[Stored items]
-------------------------

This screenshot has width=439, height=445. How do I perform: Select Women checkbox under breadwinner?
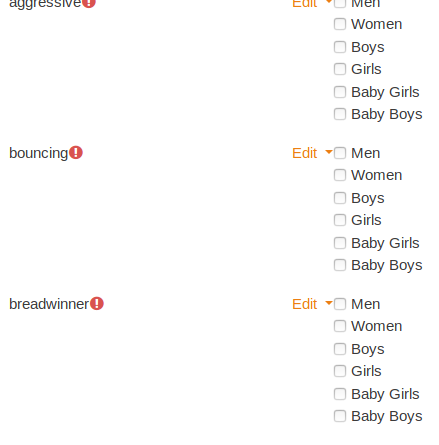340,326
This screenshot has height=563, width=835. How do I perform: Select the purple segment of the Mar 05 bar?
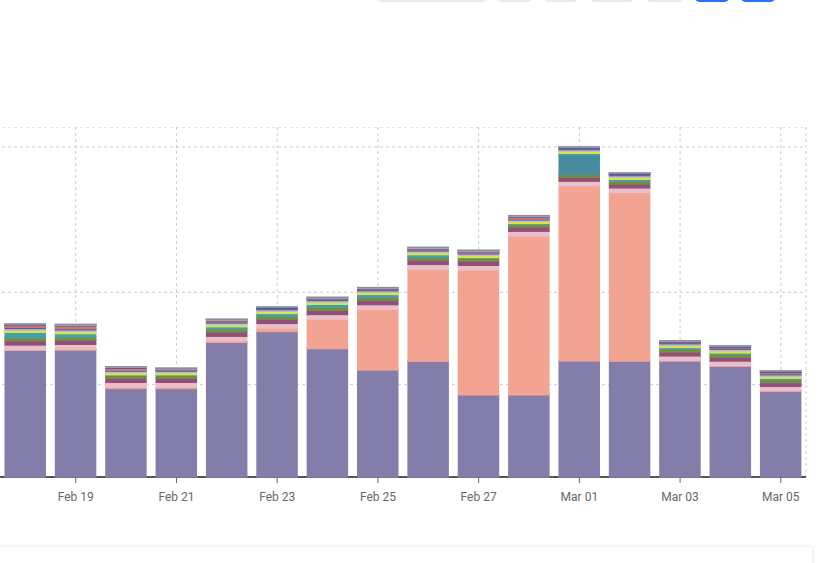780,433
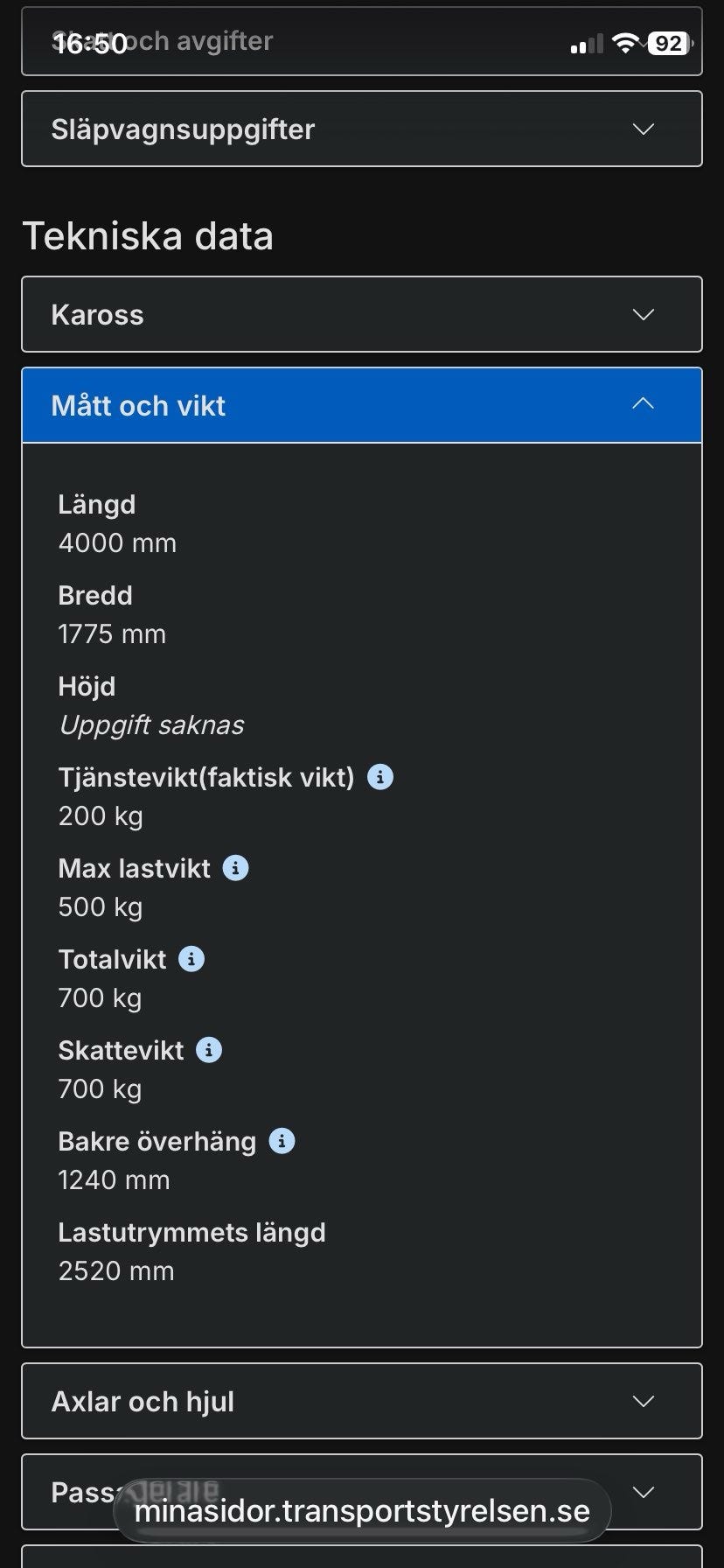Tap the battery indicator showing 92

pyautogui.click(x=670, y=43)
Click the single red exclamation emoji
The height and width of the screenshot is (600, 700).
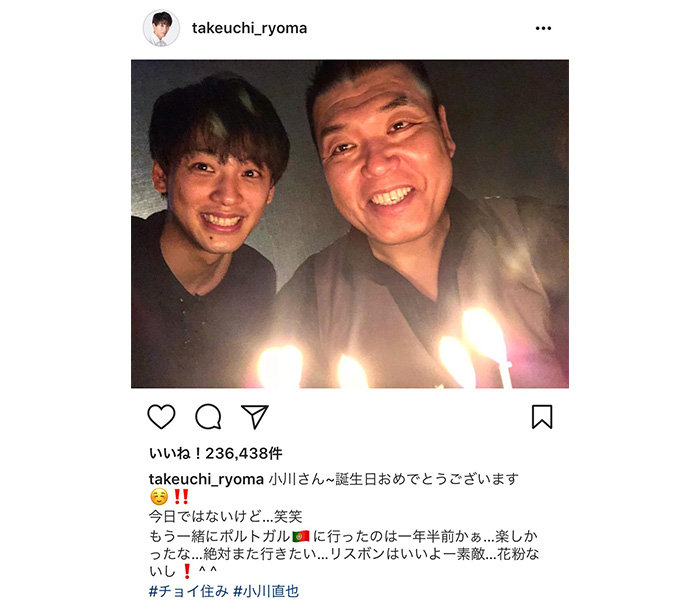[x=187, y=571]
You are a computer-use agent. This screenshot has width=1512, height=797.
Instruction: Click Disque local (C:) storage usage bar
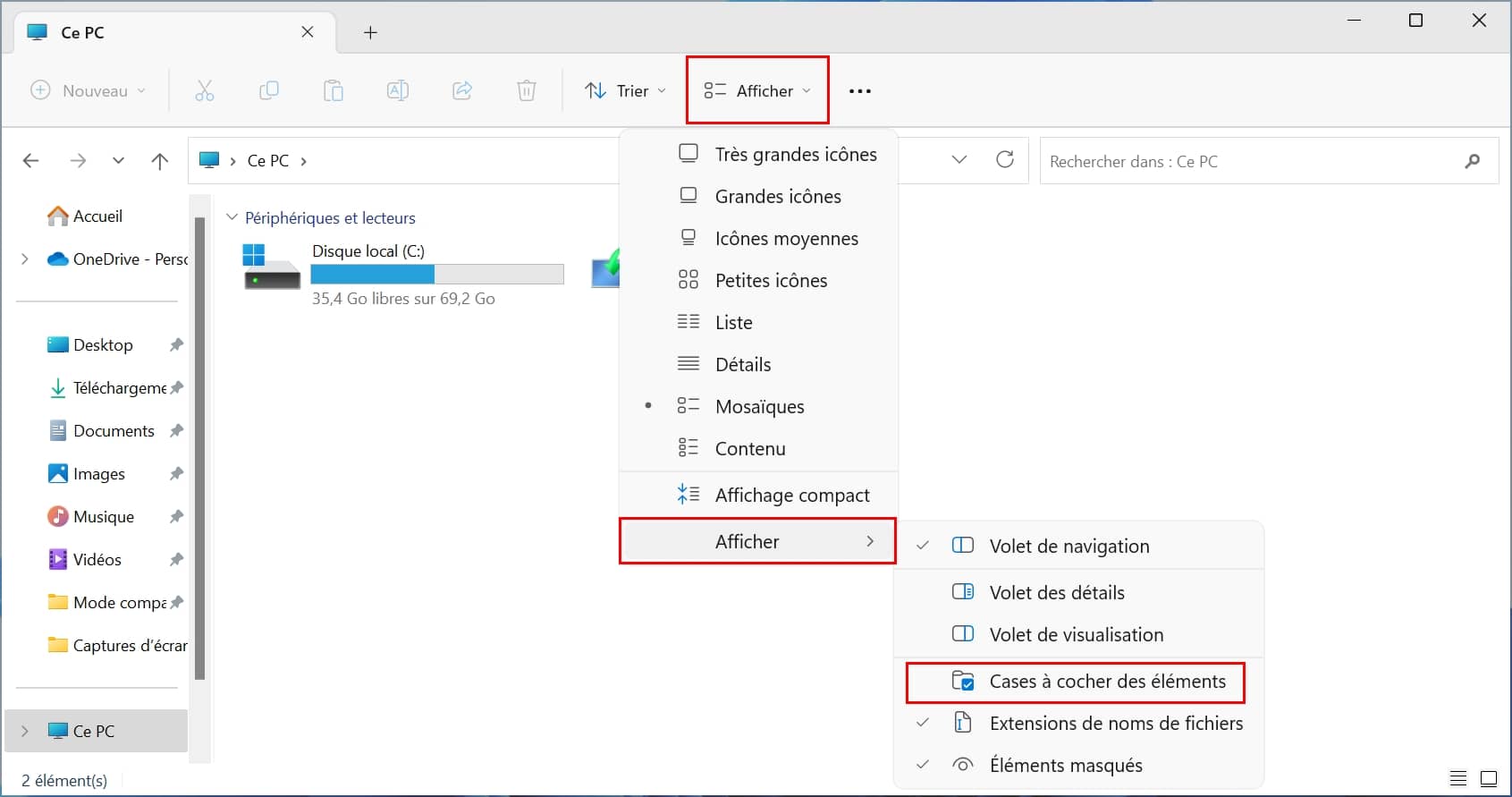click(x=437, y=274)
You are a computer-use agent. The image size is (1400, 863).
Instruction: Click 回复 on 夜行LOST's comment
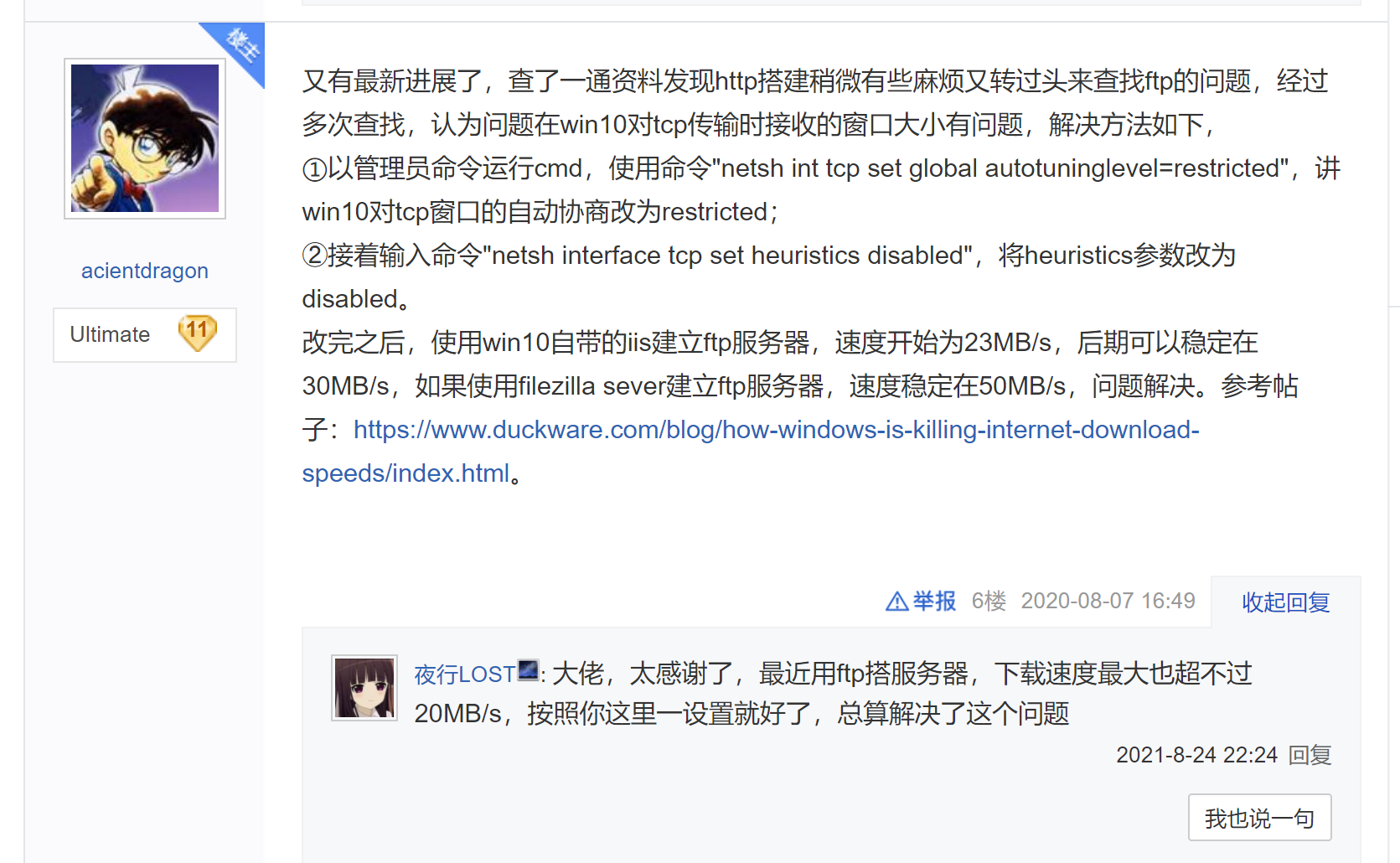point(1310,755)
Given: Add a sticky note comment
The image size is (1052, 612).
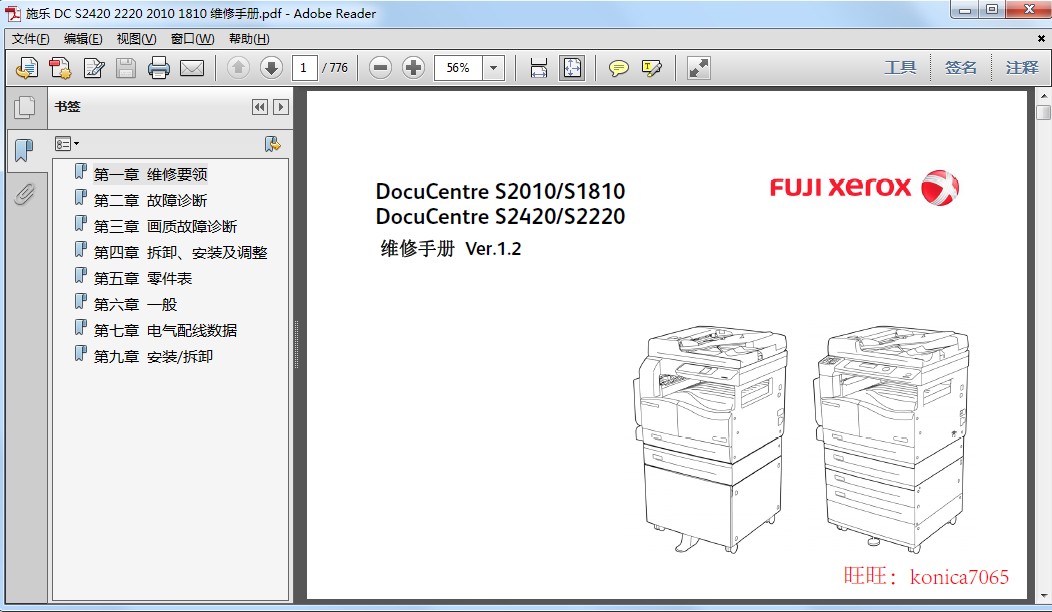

-------------------------

Instructions for the task:
Pictures must be left out. Repeat exactly the lines from the one containing "You are a computer-use agent. The" through the final line of the data.

Reply:
You are a computer-use agent. The image size is (1400, 863).
Instruction: Click 回复 on 夜行LOST's comment
point(1310,755)
Given: Add a sticky note comment
The image size is (1052, 612).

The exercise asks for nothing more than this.